PABLO
- Monday was not your typical day at Two Eagle River School, the
grades 7-12 alternative tribal school in Pablo.
Right
out of the gate, Henry Real Bird, a 55-year-old Indian poet and
rancher from the Crow Reservation, closed his eyes tight, thrust
his arms toward the sky and shouted out a long, long line from one
of his "cowboy" poems to a group of wide-eyed, 11th-grade
students.
The
silver conchos on Real Bird's belt gleamed in the morning sunlight;
his black ponytail reached almost to his waist, and his yellow shirt
had the top two buttons open at the throat.
"I'm
the feeling morning after yesterday just before the sun a little
beyond nothing on this side of everything dreaming of a feeling
on a dream ..."
"It's
beautiful to daydream," he then told the students. "You've
got to have something to say. I'm not really in love with this world
as it is, but this world is where I live."
Real
Bird's visit was part of Monday's Celebration of Native American
Literature at Two Eagle River School.
Right
after lunch, right there in the lunchroom, Debra Magpie Earling,
46, the award-winning Salish novelist of "Perma Red,"

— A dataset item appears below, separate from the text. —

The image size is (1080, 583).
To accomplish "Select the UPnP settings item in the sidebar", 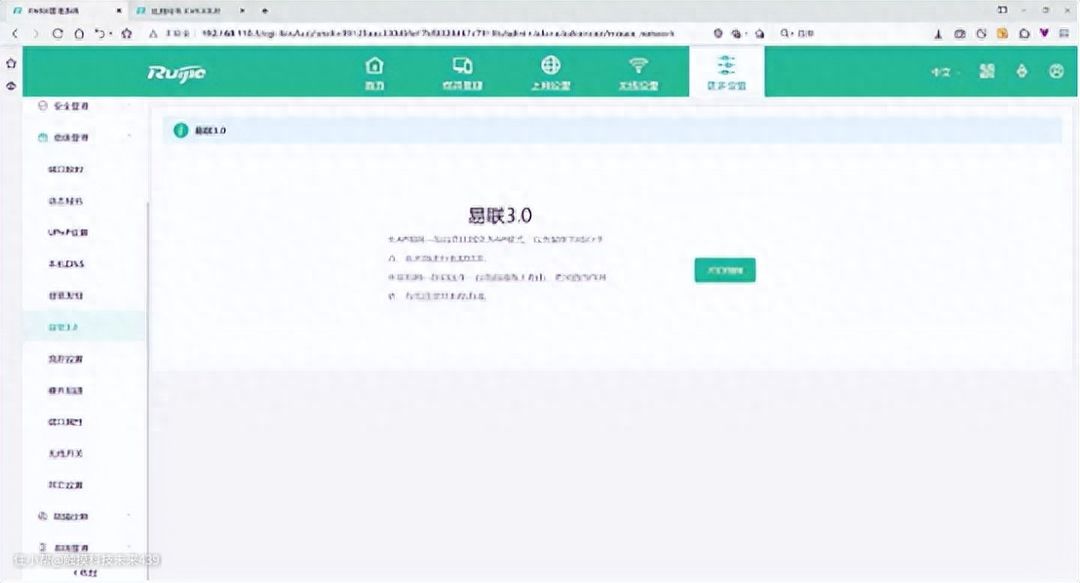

stood erect and stock still, only her lips moving, her voice a clear
drone. She read a long, disturbing and violent passage from her
second novel (still not published and as yet untitled) involving
the stabbing and dismemberment of an Indian warrior woman.
Two
students came up to her afterward in tears, so affected were they
by the power of the words.
There
was, of course, some time for teaching - traditional teaching.
David
Moore, a University of Montana associate professor of English who
specializes in American Indian literature, presented each of his
students with a tidy, four-page study guide. He gathered each group
of students in a standing circle, and asked them to read aloud poems
of Indian writers. Each student read one line at a time, clockwise
around the circle.
The
chattering stopped, and you could hear each voice distinctly as
the students took turns. First, the students read from Joy Harjo's
"Eagle Poem" published as an audiotape and CD.
To
pray you open your whole self
To
sky, to earth, to sun to moon ...
Like
eagle that Sunday morning
Over
Salt River. Circled in blue sky,
In
wind, swept our hearts clean
With
sacred wings ...
After
this initial reading, Moore asked the students questions: "Did
you notice when we started reading, the room grew quiet and the
poem became more powerful? Did you ever think of the eagle as a
model of how to behave? You can open up the self like the eagle
opening its wings. There you are, soaring, a circle of motion. We
can take (the image) with us into everyday life."
More
disturbing was the next selection, an excerpt from the book-length
poem, "From Sand Creek." The book is a reflection in verse
by Acoma Pueblo poet Simon Ortiz on the unprovoked 1864 Sand Creek,
Colo., massacre of a village of Cheyenne Indians by a militia of
whites.
This
America,
has
been a burden
of
steel and mad
death,
but,
look now,
there
are flowers
and
new grass
and
a spring wind
rising
from Sand Creek ...
"A
terrible moment in American history," Moore concluded. But
not an isolated one. He mentioned a less famous, but even bloodier
massacre, closer to home - the so-called Baker Massacre on the Marias
River in north-central Montana in 1870. About 200 Piegans, most
of them either elderly or women and children, were killed by the
relentless gunfire of U.S. government soldiers armed with the Army's
new Springfield repeating rifles.
It
remains one of the least-known and least-told stories of American
military history, according to some students of American Indian
history.
"How
do these images offer different angles on America and history? What
does it mean for an American Indian to tell America about America's
own heart?" he asked his class.
Many
of the students seemed deeply affected by the readings and interaction
with American Indian writers.
"I'm
getting interested in writing. I'm learning writing is easy,"
said Allie Burke, 15, of Ronan, after the dramatic lunchroom reading
by Earling from her novel in progress.
The
daylong event was organized by Trent Atkins, assistant professor
in the Department of Curriculum and Instruction at the UM. He said
it was part of a program called TERRACE, which stands for Two Eagle
and Ronan Reading Acceleration for Content Excellence.
The
program involves the Ronan School District, Two Eagle River School
and the Native American Studies Department and the School of Education
at UM. Teachers from the Ronan, Pablo and Two Eagle schools were
also welcome at the workshop, and several joined the 60 Two Eagle
students in sessions with the writers throughout the day.
Also
presenting were Rhea A. Ashmore, professor of literacy studies at
UM, and Allison Hedge Coke, author of "Dog Road Woman,"
which won the American Book Award for poetry in 1998.